Derivas de mineros y de conquistadores,
ancha y violenta gente llevó tu sangre extraña,
y tu abuelo, don Domingo Sanderson, fue un HOMBRE;
y los miro y los veo cruzando el horizonte
con tu actitud futura encima de la espada.
Eres la permanencia de las cosas profundas
y la amada geográfica llenando el Occidente;
tus labios y tus pechos son un panal de angustia,
y tu viente maduro es un racimo de uvas
colgado del parrón colosal de la muerte.
Ay, amiga, mi amiga, tan amiga, mi amiga,
cariñosa, lo mismo que el pan del hombre pobre;
naciste tú llorando y sollozó la vida:
yo te comparo a una cadena de fatigas
hecha para amarrar estrellas en desorden.
El viaje (Carlos de Rokha)
Cuando volví a aquel pueblo en que viví de niño
todo estaba lo mismo que en los días perdidos.

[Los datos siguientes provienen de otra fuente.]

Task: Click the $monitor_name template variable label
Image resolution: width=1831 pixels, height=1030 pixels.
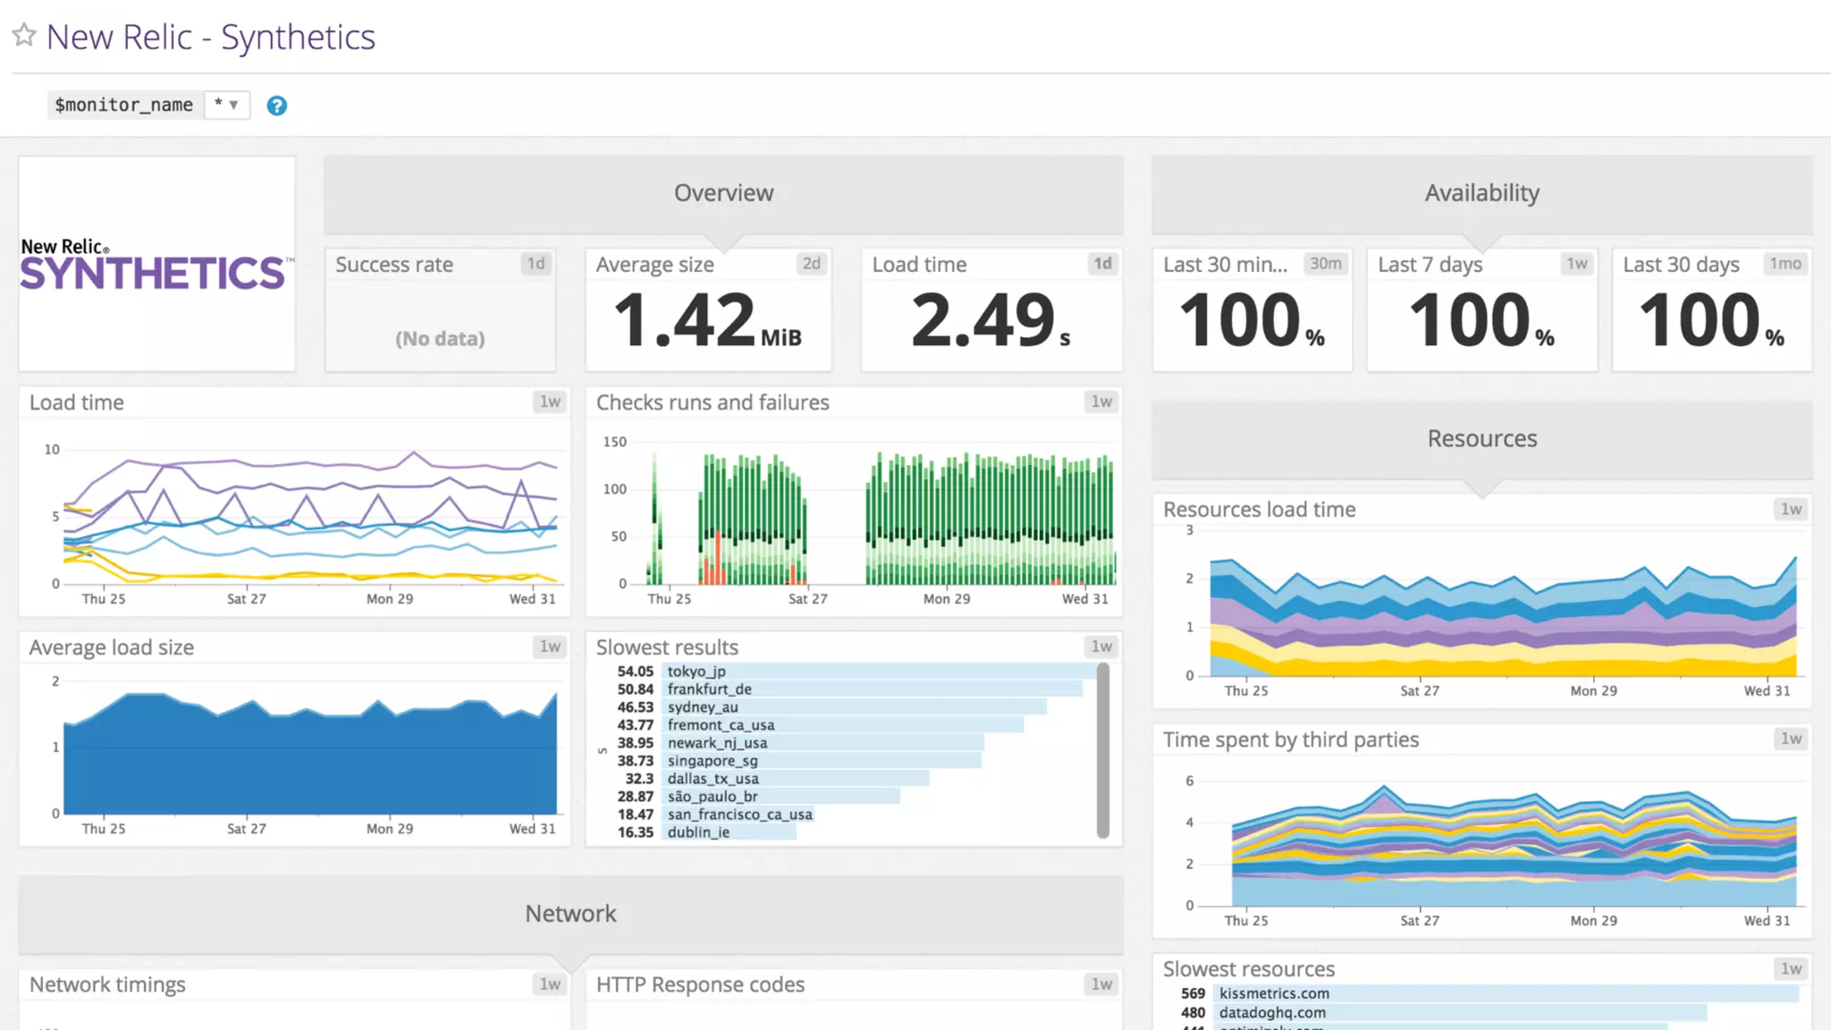Action: (x=123, y=105)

Nadie vino a esperarme a la estación dormida
Yo traía en mis ojos equipajes de sombras
Las casas bostezaban llenas de polvo umbrío.
No encontré a los vecinos
que hablaban con mi abuelo
en la paz de la tarde cuando se acaba el día.
Todos, todos yacían en sus nichos helados.
Sólo unas hojas loicas jugaban en alambres
que muy breves medían la extensión del villorio.
En el viejo molino
nadie movía ahora la ya gastada rueda.
Los campanarios mudos, las plazas casi secas
sin sus rondas de niños y de pájaros.
Los labriegos lejanos consumían sus manos
trabajando la tierra como en el tiempo antiguo.
Visiones olvidadas, telarañas heridas, puertas todas en sombras
me hablaban de un pasado de remotas anuencias.
Quise llorar entonces,
pero volví mi rostro
y un silencio de asombro me acompañó al regreso
cuando volví del pueblo en que viví mi infancia.
Segunda agonía y alabanza (Carlos de Rokha)
Es tan lenta la agonía de aquel que ama los frutos cálidos
¿Quién en la hora de la muerte no adorará la alegría de los
--------[juncos?
¿Quién no evocará la ventura de las ondas que nunca se
--------[detienen?
Es tan persistente el dolor de mis ojos
que niego el paraíso y afirmo que la luz no podría vivir sin
--------[la sombra.
Digo que nada hace suyo al hombre sino después de un largo
--------[dolor hacia adentro
por mortaja de viento recóndito impulsado
hasta que la misma sangre es una piedra donde sus
--------[deudos lloran.
Digo que hasta los huesos duelen cuando canta (tanto como si
--------[naciéramos de nuevo)
y todo duele ¡oh!, alta corona mortal de la tiniebla que me
--------[abisma
¡oh!, laúd de ceniza que sólo dedos ciegos
podrían pulsar al pie de los quietos limoneros ahora plateados
--------[por la luna.
Hay una hora para llorar la dicha semejante a un río perdido
pues todo lo que amas cesará en un instante de latir
y sólo los profundos cánticos en que el hombre celebra
el fuego, el mar, la sangre y su agonía
serán, os digo, eternos como el héroe
que allí desnudo y libre un día alzara
las doradas columnas que sostendrán la tierra.